**Passage given**
# Bolt and netgear



## halloran (Sep 4, 2009)

So TiVo and netgear have some sort of relationship whereby netgear routers and NAS boxes have special connectivity with TiVo boxes, however my Bolt doesn't see either a netgear Nighthawk X8 (with the enable TiVo support box checked) or an RN102 readynas box (which downloads shows from a premiere and a roamio) Both the router and the NAS are visible to a premiere, a roamio, and a mini (the mini cannot, of course, play any content from either box but it does see them on the network). Am I missing something or does this just not work on a bolt?


----------



## ThAbtO (Apr 6, 2000)

Did you recent add the Bolt? If so, then go to www.tivo.com/mma, login, then under DVR Preferences, make sure the boxes are checked for transfers/Sharing, and then Save at the bottom. Force Tivo Connections on ALL your Tivos (Settings & Messages / Settings / Network / Connect to the Tivo Service now). When it gets your Media Access Key (MAK), then it should see those other devices.


----------



## halloran (Sep 4, 2009)

Bolt has been up for over a month, all boxes are checked on tivo.com


----------



## sangs (Jan 1, 2003)

**Records from a pointing dataset**
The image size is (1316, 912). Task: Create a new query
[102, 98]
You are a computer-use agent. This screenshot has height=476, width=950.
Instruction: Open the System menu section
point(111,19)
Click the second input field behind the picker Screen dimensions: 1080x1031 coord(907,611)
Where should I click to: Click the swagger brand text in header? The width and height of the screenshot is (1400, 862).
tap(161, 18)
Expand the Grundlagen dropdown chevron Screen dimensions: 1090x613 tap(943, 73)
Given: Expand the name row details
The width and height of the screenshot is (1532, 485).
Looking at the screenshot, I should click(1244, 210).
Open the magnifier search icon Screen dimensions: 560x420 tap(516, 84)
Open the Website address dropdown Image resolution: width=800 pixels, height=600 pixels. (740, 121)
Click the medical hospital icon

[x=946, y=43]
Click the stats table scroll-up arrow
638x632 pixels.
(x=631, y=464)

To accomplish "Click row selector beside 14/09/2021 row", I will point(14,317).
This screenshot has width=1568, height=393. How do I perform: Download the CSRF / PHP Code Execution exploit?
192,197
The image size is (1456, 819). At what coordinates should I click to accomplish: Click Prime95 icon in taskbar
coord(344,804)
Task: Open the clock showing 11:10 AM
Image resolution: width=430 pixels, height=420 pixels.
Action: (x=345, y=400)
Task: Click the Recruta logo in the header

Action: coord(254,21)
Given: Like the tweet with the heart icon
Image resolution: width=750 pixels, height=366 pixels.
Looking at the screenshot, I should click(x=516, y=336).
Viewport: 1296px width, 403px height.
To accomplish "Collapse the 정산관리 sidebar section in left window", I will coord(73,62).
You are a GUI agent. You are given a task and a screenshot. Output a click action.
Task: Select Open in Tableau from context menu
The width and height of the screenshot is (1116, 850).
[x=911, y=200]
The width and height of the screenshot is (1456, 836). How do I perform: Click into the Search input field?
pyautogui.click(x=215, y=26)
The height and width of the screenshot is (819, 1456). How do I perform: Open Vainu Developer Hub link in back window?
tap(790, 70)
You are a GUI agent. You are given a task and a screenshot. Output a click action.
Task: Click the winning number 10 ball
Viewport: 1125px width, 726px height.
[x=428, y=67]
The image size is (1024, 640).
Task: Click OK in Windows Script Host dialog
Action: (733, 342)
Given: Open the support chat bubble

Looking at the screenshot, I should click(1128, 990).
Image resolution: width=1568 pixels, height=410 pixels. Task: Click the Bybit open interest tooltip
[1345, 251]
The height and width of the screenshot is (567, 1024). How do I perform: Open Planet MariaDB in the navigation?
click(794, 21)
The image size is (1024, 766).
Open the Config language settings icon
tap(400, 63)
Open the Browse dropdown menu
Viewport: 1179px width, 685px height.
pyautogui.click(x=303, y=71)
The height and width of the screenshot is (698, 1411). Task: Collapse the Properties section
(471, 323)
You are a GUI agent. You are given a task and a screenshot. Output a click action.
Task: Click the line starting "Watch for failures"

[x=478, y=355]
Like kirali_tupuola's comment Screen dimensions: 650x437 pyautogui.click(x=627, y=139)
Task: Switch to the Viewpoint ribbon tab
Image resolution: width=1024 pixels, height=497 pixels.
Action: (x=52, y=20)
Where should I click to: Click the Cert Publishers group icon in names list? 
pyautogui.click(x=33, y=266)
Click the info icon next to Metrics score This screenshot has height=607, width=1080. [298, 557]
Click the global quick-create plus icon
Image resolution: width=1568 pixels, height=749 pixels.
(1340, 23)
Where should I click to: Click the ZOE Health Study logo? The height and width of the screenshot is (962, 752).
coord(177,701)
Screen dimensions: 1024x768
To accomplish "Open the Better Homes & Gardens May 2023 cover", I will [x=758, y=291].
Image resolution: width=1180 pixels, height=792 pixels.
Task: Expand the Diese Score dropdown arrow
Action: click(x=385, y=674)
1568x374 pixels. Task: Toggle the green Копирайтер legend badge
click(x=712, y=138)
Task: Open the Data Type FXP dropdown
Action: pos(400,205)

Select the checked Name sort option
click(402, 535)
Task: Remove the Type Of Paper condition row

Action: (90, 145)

**What to produce**
Pick up the forum thread about the Bolt and Netgear devices from where it stops, and keep going. The rows have nothing to do with what comes next.

**Task answer**
halloran said:


> So TiVo and netgear have some sort of relationship whereby netgear routers and NAS boxes have special connectivity with TiVo boxes, however my Bolt doesn't see either a netgear Nighthawk X8 (with the enable TiVo support box checked) or an RN102 readynas box (which downloads shows from a premiere and a roamio) Both the router and the NAS are visible to a premiere, a roamio, and a mini (the mini cannot, of course, play any content from either box but it does see them on the network). Am I missing something or does this just not work on a bolt?


I had issues trying to setup up my Time Machine backup disk with my Nighthawk (which is a GREAT router btw). Kept telling me it wasn't compatible, even though I knew it was. Turned out I needed to select "Guest" at login on my computer and it worked fine after that. I had been selecting the "Registered User" login and while it would connect, it just wouldn't work. I don't know if something similar is happening with the Bolt, but just thought I'd throw that out there for you. Good luck.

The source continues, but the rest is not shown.